La Police Nationale d’Haïti (PNH) est une police d’État. Elle est rattachée au ministère de la justice et de la sécurité publique. Les policiers qui la composent sont des fonctionnaires de l’État. Elle naît le 12 juin 1995, sous la présidence de Jean-Bertrand Aristide par application de la loi du 29 novembre 1994 portant création, organisation et fonctionnement de la Police nationale. En conditions normales, la police Nationale d’Haïti (PNH) devrait assurer la sécurité publique, la police judiciaire et le maintien de l’ordre sur l’ensemble du territoire de la République d’Haïti. Cette force de police civile emploie depuis sa création plus de 16 000 policiers assermentés mais beaucoup ont déserté. La PNH est placée sous les ordres d’un Directeur Général et possède une académie ayant pour mission de former les agents de police.

Quelles sont les différentes unités de la Police Nationale d’Haïti ?

Selon des statistiques, la Police Nationale d’Haïti (PNH) contient plus d’une vingtaine d’unités spécialisées en Haiti avec un effectif de 12 000 agents de police sur tout le territoire haïtien. Rappelant que certains agents de police ont déserté face à l’insécurité qu’ils devraient combattre et par rapport à la crise socioéconomique instable du pays. Pour mieux comprendre la situation qui prévaut en Haïti, la section suivante fait état de quelques-unes des unités spécialisées de la Police Nationale d’Haïti :

  • CIMO : Corps d’Intervention et de Maintien de l’Ordre – placé sous la tutelle de la Direction Centrale de la Police Administrative (DCPA).
  • UDMO : Unité Départementale de Maintien de l’Ordre – placée sous la tutelle de la Direction Départementale de Police dans laquelle elle est rattachée.
  • ÉPINES : Équipe Pénitentiaire d’Intervention et d’Escorte – placée sous la tutelle de la Direction Centrale de l’Administration Pénitenciaire (DCAP).
  • BOID : Brigade d’Opération et d’Intervention Départementale – placé sous la tutelle de la Direction Départementale de Police dans laquelle elle est rattachée.
  • USGPN (Palais National) : Unité de Sécurité Générale du Palais National – placée sous la tutelle de la Direction Générale de la Police Nationale d’Haïti (DGPNH) ou la Direction Centrale de la Police Administrative (DCPA).
  • CBIM : Corps des Brigades d’Intervention Motorisée – placé sous la tutelle de la Direction Centrale de la Police Administrative (DCPA).
  • GIPNH (SWAT Team) : Groupe d’Intervention de la Police Nationale d’Haïti – Placé sous le commandement direct du Commandant en chef de la Police Nationale d’Haïti.
  • BRI : Brigade de Recherche et d’Intervention – placée sous la tutelle de la Direction Centrale de la Police Judiciaire (DCPJ).
  • BLTS : Brigade de Lutte Contre le Trafic de Stupéfiants – placée sous la tutelle de la Direction Centrale de la Police Judiciaire (DCPJ).
  • USP (Palais National) : Unité de Sécurité Présidentielle – placée sous la tutelle de la Direction Générale de la Police Nationale d’Haïti (DGPNH) ou de la Direction Centrale de la Police Administrative (DCPA).

* _DONNÉES FOURNIES_:
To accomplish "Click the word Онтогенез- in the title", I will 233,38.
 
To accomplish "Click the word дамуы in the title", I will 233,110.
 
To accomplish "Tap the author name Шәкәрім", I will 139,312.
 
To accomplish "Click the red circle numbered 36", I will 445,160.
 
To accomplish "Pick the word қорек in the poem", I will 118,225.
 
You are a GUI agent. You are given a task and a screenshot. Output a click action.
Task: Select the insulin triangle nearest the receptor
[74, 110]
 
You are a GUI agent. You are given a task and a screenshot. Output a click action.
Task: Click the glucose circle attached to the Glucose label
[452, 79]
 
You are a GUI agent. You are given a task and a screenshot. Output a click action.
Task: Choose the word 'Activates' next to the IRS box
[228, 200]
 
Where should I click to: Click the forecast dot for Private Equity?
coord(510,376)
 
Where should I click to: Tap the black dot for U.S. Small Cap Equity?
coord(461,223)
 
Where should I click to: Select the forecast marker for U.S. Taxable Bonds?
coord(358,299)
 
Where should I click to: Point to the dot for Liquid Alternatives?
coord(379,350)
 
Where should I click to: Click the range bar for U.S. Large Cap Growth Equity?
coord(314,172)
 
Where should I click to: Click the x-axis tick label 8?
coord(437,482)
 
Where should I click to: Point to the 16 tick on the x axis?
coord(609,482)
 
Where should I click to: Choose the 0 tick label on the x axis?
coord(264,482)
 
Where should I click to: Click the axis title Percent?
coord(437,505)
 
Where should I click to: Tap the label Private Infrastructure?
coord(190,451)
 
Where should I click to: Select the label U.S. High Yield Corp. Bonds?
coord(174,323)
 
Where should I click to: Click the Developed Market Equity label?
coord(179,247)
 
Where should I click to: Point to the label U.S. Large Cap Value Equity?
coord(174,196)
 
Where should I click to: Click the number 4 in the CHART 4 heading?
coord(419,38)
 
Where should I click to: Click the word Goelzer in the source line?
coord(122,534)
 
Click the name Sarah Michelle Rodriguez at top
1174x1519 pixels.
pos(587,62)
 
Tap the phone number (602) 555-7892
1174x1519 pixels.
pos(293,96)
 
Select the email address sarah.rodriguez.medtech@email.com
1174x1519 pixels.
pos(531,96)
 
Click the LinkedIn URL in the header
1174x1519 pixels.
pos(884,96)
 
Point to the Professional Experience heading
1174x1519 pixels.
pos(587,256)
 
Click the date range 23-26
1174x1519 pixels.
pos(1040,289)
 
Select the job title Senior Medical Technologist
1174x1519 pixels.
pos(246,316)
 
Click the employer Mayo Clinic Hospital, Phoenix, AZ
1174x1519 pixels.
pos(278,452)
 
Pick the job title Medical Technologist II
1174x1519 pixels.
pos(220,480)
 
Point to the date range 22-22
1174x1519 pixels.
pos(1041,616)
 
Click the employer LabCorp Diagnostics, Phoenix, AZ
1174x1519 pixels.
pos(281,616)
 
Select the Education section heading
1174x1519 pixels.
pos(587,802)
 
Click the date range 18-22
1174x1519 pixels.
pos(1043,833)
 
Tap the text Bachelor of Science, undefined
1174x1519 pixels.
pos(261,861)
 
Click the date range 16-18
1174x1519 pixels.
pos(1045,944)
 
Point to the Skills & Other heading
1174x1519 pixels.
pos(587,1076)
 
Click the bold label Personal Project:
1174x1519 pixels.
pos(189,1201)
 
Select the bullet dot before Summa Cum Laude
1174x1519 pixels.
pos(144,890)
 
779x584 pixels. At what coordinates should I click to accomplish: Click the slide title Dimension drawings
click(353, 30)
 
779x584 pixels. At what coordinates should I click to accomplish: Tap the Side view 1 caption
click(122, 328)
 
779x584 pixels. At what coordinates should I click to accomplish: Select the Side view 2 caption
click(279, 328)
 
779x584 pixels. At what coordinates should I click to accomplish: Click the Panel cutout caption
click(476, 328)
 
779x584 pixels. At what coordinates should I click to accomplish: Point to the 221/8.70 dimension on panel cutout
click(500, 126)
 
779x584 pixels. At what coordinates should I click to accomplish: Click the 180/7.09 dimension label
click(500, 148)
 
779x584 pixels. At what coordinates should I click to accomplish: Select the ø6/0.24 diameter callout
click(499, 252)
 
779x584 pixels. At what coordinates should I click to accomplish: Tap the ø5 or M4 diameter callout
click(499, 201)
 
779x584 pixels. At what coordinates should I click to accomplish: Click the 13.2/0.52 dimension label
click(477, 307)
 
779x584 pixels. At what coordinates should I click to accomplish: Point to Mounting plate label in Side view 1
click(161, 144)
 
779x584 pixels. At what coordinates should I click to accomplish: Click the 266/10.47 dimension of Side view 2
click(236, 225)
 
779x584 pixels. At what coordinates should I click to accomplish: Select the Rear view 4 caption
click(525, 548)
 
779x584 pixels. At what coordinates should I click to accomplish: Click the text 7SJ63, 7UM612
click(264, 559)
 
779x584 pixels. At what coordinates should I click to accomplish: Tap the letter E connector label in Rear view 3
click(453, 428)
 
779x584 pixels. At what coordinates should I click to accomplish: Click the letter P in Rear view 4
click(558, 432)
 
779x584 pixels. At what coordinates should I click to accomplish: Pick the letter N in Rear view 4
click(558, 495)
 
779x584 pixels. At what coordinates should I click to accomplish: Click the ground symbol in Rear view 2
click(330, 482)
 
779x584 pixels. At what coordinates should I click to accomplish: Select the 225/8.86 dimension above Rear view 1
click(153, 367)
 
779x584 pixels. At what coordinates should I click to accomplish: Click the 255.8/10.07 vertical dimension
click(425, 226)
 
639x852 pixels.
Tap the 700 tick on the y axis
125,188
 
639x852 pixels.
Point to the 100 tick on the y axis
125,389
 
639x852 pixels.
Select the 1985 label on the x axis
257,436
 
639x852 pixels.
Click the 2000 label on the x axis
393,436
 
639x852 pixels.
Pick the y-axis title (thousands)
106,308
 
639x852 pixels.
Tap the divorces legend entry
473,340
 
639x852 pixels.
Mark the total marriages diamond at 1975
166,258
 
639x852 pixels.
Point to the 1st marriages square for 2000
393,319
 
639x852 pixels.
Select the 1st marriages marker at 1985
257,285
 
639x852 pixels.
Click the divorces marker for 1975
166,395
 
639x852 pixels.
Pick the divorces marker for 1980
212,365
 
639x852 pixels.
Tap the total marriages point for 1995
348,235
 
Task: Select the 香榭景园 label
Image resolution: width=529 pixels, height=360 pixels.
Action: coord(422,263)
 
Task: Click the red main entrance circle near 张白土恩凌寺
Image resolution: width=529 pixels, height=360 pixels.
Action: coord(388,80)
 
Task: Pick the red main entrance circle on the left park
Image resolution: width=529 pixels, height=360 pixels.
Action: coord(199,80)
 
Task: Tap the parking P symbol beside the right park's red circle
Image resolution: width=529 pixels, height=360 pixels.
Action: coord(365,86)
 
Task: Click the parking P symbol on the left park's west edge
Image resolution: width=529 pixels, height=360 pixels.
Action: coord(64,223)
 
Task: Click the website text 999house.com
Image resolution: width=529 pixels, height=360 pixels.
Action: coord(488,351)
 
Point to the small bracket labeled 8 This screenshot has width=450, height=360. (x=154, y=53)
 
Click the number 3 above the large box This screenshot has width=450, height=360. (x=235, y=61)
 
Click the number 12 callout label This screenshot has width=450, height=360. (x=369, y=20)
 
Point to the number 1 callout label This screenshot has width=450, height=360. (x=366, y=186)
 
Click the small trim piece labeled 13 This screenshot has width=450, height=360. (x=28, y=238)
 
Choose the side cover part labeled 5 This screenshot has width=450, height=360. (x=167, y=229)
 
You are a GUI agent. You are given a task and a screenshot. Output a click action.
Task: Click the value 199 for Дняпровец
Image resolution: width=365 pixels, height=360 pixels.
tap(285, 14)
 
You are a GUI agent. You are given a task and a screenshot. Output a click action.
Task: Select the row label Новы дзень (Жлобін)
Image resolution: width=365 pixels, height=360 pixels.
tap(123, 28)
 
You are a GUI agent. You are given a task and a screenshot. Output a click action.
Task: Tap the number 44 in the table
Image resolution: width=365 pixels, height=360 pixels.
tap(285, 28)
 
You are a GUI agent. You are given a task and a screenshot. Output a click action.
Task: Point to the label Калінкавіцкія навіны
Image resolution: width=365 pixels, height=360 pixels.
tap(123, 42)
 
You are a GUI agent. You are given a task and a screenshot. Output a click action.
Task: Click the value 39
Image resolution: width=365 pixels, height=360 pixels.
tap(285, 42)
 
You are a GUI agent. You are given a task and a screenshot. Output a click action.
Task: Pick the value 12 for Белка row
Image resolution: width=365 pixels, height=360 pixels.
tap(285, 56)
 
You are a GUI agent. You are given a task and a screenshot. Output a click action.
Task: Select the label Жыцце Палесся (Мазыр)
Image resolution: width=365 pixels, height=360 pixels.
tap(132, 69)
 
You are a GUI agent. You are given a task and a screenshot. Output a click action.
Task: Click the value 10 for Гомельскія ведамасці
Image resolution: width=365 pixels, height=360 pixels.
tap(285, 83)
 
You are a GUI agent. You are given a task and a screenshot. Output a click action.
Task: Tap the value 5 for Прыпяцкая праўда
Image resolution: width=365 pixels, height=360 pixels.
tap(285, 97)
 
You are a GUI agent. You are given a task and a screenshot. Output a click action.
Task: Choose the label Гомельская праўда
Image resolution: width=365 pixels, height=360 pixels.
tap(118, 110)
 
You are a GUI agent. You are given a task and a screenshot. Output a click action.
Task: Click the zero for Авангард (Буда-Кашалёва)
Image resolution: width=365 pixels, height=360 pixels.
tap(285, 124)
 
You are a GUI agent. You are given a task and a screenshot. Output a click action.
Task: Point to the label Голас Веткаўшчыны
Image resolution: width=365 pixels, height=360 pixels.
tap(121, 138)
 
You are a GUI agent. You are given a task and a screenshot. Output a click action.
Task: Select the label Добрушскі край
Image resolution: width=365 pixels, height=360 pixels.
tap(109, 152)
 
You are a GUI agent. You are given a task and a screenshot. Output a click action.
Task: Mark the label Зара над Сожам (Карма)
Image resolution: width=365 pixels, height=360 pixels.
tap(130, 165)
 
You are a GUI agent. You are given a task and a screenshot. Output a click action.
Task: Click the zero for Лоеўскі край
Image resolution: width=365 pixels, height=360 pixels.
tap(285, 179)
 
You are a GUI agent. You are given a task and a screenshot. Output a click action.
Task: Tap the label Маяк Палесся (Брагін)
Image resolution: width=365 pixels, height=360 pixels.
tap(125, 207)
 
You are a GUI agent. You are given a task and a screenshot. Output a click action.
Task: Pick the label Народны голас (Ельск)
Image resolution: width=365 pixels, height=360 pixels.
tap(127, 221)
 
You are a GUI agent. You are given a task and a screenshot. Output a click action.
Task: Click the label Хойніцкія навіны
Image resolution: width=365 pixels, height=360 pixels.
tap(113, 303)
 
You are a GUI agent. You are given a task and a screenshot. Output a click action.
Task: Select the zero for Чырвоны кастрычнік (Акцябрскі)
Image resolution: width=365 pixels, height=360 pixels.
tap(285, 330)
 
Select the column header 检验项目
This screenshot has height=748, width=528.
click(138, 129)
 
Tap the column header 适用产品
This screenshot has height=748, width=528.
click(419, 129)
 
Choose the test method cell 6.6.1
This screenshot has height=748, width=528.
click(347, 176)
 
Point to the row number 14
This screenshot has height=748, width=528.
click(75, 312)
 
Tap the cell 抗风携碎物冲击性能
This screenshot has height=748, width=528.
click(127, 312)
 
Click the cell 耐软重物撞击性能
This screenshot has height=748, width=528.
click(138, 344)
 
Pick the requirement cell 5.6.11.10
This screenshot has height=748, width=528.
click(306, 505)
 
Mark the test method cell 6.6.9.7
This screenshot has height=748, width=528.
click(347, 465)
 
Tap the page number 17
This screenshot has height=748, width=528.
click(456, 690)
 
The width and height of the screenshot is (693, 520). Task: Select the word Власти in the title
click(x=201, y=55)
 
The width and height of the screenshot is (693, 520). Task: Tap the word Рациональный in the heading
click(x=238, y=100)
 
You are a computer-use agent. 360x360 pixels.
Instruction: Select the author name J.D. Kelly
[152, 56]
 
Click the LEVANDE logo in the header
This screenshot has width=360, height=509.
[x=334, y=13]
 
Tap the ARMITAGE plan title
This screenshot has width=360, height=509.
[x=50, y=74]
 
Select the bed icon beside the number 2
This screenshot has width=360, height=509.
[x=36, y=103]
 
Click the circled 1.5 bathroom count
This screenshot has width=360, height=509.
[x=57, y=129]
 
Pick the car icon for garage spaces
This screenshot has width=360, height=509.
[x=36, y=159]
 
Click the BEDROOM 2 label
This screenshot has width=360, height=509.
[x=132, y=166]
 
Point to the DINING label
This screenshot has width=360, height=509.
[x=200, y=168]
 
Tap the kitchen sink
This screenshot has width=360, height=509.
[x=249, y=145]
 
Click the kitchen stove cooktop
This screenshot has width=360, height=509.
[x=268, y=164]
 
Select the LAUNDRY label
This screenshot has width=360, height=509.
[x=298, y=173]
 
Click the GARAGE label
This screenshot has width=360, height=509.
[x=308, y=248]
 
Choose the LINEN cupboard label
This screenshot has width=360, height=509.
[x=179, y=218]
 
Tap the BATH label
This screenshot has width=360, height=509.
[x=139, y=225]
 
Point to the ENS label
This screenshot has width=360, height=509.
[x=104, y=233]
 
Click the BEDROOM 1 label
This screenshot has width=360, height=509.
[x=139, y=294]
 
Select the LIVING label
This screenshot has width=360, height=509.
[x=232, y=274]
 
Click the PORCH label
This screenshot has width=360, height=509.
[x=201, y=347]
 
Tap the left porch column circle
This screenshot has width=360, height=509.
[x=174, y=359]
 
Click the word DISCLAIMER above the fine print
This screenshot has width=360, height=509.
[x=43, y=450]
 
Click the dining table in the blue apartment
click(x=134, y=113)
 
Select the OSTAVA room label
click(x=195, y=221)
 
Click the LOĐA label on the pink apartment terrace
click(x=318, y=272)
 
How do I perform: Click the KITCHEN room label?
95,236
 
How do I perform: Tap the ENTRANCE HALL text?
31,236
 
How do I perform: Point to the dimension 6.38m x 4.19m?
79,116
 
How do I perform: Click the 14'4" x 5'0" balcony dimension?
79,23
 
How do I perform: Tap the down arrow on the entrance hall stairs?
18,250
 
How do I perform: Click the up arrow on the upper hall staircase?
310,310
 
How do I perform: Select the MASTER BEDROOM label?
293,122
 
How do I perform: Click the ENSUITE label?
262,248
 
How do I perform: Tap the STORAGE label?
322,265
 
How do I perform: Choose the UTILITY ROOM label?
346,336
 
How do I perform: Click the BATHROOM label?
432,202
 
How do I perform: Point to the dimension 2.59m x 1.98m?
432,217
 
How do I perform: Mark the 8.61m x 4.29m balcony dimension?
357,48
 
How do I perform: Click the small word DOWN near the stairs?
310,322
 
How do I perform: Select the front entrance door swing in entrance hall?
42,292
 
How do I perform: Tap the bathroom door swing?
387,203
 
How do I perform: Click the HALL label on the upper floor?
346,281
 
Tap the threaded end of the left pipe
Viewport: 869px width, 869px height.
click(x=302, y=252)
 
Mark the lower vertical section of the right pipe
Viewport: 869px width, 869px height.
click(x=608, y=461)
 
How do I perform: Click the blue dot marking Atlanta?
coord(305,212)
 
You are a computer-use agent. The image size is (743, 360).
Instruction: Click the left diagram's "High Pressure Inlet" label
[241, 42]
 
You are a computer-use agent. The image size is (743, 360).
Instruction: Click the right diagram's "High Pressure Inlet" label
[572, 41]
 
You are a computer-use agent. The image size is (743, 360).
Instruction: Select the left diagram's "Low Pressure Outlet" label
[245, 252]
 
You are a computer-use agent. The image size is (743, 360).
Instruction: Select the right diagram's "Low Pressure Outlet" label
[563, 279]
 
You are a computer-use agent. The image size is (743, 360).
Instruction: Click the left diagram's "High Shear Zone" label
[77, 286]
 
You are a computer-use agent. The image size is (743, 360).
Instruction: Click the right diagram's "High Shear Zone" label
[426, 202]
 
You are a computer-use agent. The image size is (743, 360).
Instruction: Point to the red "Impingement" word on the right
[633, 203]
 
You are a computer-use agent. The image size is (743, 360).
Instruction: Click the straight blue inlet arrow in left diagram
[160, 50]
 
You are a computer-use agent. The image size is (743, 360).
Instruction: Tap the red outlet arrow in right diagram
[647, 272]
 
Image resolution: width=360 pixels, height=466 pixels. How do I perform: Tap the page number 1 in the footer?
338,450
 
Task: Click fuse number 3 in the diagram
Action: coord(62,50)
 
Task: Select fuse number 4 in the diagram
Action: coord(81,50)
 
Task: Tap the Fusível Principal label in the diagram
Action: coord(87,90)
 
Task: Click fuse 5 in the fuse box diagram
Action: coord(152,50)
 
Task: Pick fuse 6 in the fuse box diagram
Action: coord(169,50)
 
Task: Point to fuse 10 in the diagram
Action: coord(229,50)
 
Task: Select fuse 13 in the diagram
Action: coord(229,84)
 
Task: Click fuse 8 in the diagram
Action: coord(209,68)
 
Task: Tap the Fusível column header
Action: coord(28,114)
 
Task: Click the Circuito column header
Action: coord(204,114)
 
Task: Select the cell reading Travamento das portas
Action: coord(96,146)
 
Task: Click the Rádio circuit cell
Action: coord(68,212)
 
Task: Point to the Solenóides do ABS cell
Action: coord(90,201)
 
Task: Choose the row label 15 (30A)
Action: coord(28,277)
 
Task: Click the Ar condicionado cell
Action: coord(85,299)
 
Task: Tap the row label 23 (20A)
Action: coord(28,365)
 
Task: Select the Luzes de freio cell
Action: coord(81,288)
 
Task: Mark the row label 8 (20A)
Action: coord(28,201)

* _LISTE DES TÂCHES_:
[a] Reproduisez fidèlement le passage de l'article sur la Police nationale d'Haïti qui commence par « La Police Nationale d’Haïti (PNH) » et se poursuit jusqu'à « agents de police. ».
[b] D'après l'article sur la Police nationale d'Haïti, à quel ministère cette police est-elle rattachée ?

* _RÉPONSES FINALES_:
[a]
La Police Nationale d’Haïti (PNH) est une police d’État. Elle est rattachée au ministère de la justice et de la sécurité publique. Les policiers qui la composent sont des fonctionnaires de l’État. Elle naît le 12 juin 1995, sous la présidence de Jean-Bertrand Aristide par application de la loi du 29 novembre 1994 portant création, organisation et fonctionnement de la Police nationale. En conditions normales, la police Nationale d’Haïti (PNH) devrait assurer la sécurité publique, la police judiciaire et le maintien de l’ordre sur l’ensemble du territoire de la République d’Haïti. Cette force de police civile emploie depuis sa création plus de 16 000 policiers assermentés mais beaucoup ont déserté. La PNH est placée sous les ordres d’un Directeur Général et possède une académie ayant pour mission de former les agents de police.

[b] Au ministère de la justice et de la sécurité publique.